Hawkes's technique is that of the modern poet. His language and images are modes of dramatic delimitation, condensed flashes of action which convey intellectualized emotions. Characters and incidents operate on several strata, much in the way that they do in Dante's Divine Comedy where the situation can be viewed realistically and allegorically at the same time. Not that Hawkes's work is solely allegorical in nature—it is not fixed to a sharply defined view in that sense—but he is able to free the reader's imagination to range over the cultural past of a nation, and always with a comprehension of the pastness of the present. The influence of Yeats and Eliot is evidenced by his use of personal symbols, his sense of history, his objective view of contemporary society, and his compressive technique. However, it would be unfair to consider him solely as a derivative writer. He is an experimental writer and his challenge to the reader's imagination, his use of symbol, psychology and language mark him as a writer who does not accept the limitations placed on fiction by traditionalists.

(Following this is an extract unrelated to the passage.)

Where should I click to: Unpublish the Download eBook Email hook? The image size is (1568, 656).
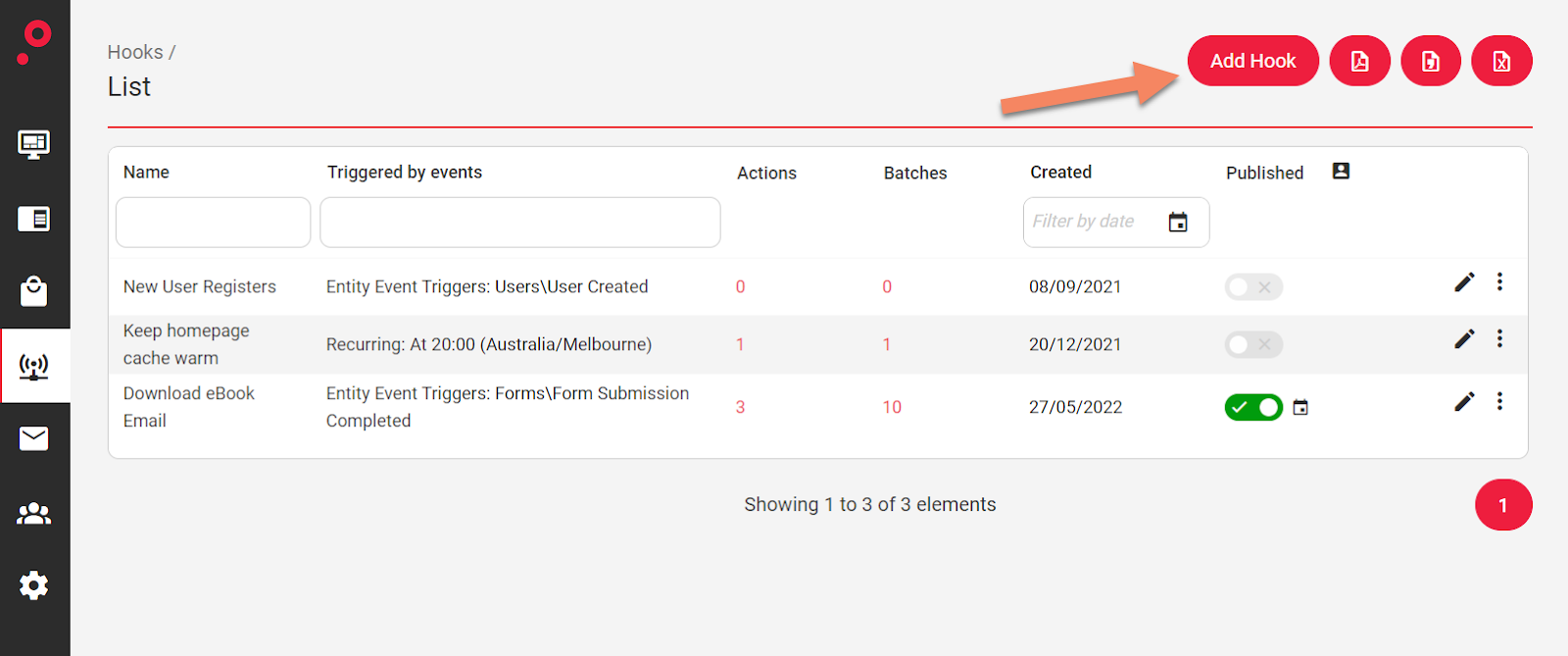click(1252, 407)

Because of his experimentation, Hawkes has been mistakenly cast as a surrealist by most critics. The nightmare events in his novels do appear as expansions rather than evasions of reality but his objective technique, his deterministic themes, and his control of imagery are not part of the surrealist manifesto. Like Nathanael West, Hawkes's imagery resembles the products of automatic writing but his conscious themes and use of symbols invalidate the view that his work is autistic. Instead of the freedom from the past and present that the surrealists aspire to, he projects his symbols and the myths of the past on the modern world to give an original view of reality. (pp. 347-49)

In The Cannibal the three part narration moves from Germany, 1954, to 1914 and back; the main action is roughly based on the assassination of the faceless, one-man army of occupation, Leevey, by the neo-Nazi and sometime narrator, Zizendorf. In the interval between the description of the town at the end of World War II and the death of Leevey, Hawkes presents a diorama of German life between the two wars. (p. 350)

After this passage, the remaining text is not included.